By Christopher B. Daly 

Today brings sad news: the death of Mal Browne, a real original and a great journalist. Probably best known for his famous photograph of a Buddhist monk burning himself to death in protest against the government in South Vietnam, Browne was also a terrific reporter and writer.

You can read the obituary by The Associated Press, Browne’s employer when he was in South Vietnam in the 1960s, in the NYTimes, which was his eventual employer. (Browne, who studied chemistry before becoming a reporter, later became a war reporter and science writer at the Times.)

Also not to be missed is Browne’s memoir, Muddy Boots and Red Socks: A War Reporter’s Life.

Browne also has some really worthwhile insights in this terrific PBS video.

You can also read about Browne in these excerpts from my book, Covering America.

In the early 1960s Halberstam was the only full-time reporter working in Vietnam for a U.S. newspaper, and since that paper was the Times, he was destined to become the most visible journalist in the country. But Halberstam was not the only American correspondent based in Saigon. There was a small contingent of other journalists, who were followed later by hundreds of reporters, photographers, television cameramen, producers, columnists, feature writers, spies, adventurers, and poseurs, along with brigades of military “public information officers” whose mission was the care and feeding of the vast and hungry press corps. But all that was still far off. In the early 1960s the Saigon press corps could have easily fit into one helicopter. They had a lot in common, this band of friendly rivals; as was typical of the era, they were all white and all male, and no one spoke Vietnamese.

 

 

Among the news agencies with a presence in Vietnam, two of the most important, because of the enormous size of their audiences, were the U.S.-based wire services the Associated Press and United Press International. The AP bureau was led by Malcolm Browne, who was raised a Quaker and began a career as a chemist but then was drafted into the army in 1956 and ended up driving tanks in Korea. He came home and worked for several newspapers in the States (including the Record in Middletown, New York, where he briefly worked alongside a young reporter named Hunter S. Thompson) before joining the AP and getting his wish—to become a foreign correspondent—in his early thirties. Tall, thin, and pensive, Browne might have been mistaken for a professor if not for his wide array of sources and the bright red socks he always wore. He shared a cramped office with Horst Faas, AP’s Saigon photo editor (who insisted that all AP reporters in the country carry cameras, just in case), and a young AP reporter from New Zealand, Peter Arnett.
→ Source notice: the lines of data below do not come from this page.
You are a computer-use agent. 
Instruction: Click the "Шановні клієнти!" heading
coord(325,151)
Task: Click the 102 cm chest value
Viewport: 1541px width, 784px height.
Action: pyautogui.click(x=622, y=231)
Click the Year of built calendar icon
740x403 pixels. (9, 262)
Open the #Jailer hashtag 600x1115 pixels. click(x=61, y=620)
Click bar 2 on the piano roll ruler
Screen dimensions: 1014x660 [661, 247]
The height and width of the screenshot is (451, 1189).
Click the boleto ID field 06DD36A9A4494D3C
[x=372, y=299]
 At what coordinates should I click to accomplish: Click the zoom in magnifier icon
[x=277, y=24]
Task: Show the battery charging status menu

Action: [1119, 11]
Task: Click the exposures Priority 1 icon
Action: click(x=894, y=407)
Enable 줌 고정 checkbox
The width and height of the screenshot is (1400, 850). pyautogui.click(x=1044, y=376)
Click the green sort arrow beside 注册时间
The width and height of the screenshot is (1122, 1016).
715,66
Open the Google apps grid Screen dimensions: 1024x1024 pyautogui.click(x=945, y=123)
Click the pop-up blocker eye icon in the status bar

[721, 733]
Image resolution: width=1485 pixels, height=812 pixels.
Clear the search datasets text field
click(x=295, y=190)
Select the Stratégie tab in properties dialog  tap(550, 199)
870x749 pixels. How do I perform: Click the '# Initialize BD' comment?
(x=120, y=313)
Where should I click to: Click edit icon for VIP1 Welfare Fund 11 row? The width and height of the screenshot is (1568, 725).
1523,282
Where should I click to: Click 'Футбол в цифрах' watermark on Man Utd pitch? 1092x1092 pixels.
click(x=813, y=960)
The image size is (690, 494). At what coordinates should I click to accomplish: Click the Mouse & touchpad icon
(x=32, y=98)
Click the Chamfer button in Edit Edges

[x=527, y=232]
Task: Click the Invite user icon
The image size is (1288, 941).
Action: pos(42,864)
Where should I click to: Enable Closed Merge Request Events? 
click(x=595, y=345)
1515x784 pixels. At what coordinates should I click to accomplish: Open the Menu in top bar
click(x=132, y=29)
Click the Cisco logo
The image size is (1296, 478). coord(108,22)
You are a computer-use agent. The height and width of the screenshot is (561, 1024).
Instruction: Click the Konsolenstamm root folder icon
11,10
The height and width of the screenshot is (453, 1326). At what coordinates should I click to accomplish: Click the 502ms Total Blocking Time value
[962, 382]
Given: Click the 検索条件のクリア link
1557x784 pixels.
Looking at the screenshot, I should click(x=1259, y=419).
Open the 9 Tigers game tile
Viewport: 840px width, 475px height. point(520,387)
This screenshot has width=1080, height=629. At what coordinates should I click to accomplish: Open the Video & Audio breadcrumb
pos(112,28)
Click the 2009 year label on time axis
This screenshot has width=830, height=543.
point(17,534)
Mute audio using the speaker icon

Fearless and relentless, Arnett became a legend in Vietnam. “He stayed longer, took more chances, and wrote more words read by more people than any war correspondent in any war in history,” notes one observer.9 At UPI, the AP’s major competitor, the bureau consisted of a single correspondent, Neil Sheehan, who had worked his way out of the old factory town of Holyoke, Massachusetts, and into Harvard, graduating three years after Halberstam. He then joined the army, went to Korea, and worked at Stars and Stripes before joining UPI. Like his rival Browne at AP, Sheehan was young and hungry. Nobody had ever heard of either reporter in 1962, but they would before it was all over. . .

 

As these correspondents went about their reporting in the early 1960s, they were on a fairly long leash. Given the state of communications, they were often hard to reach, so if their editors in New York had some brilliant idea, they might as well forget it, because by the time it arrived in Saigon, the reporter would probably be off somewhere else covering the action. Reporters thus had the happy burden of making up their own assignments. They also had pretty much the run of South Vietnam and could almost always get to the scene of any action. Sometimes the war would take place right in front of them, even in the middle of Saigon. In a guerrilla war, reporters soon realized, the battle was everywhere and nowhere. There was certainly no “front line,” as there had been since time immemorial. When fighting did break out, the U.S. military usually obliged with transportation, putting reporters into any available space aboard jeeps, armored vehicles, helicopters, ships, and jets. At other times, reporters could hire a car and driver or literally take a taxi to cover the news.

 

 

On the whole, there was remarkably little censorship in Vietnam. Officially, there was no military censorship in the traditional sense, although the United States did issue “guidelines” to all correspondents that covered the basics. To be sure, first Kennedy then Lyndon Johnson tried to have individual reporters fired, and they counted on the South Vietnamese government to expel any real trouble-makers. Especially in the early years, the Diem regime made life miserable for correspondents, particularly if their reporting was critical of Diem’s government. But the fact was that the United States, as a guest in an undeclared war, fighting for freedom against totalitarian communism, was in a bind and could not impose official censorship.

 

 

As a result, the Pentagon brass and officials in the Kennedy and Johnson administrations felt the need to try to sell the war, using the techniques of public relations and news management. One approach involved the selective withholding of information. Until 1967, for example, American officials did not provide a total count of U.S. troops killed and missing. At the same time, officials made a great effort to encourage reporters, especially in the early years, to “get on the team,” as generations of journalists had done in previous wars. They also borrowed techniques from public relations to try to convey the message that the United States was winning and the enemy was losing. Halberstam, for one, had seen enough of the war firsthand so that he was not buying what they were selling. Neither were most of the other young resident correspondents.

 

Stories revealing the conflict between the military and the press abound. To take one notorious case, in December 1961 the U.S. aircraft carrier Core docked at the foot of Tu Do Street in Saigon, towering over the nearby buildings. Plainly visible on the deck were dozens of olive drab Sikorsky H-21 helicopters. Mal Browne was among a half-dozen reporters who wanted to know what was going on, since the United States was officially only advising South Vietnam, not arming it. The reporters went to the U.S. Information Service office and asked the director about the massive ship.

 

“Aircraft carrier?” he asked. “What aircraft carrier? I don’t see any aircraft carrier.”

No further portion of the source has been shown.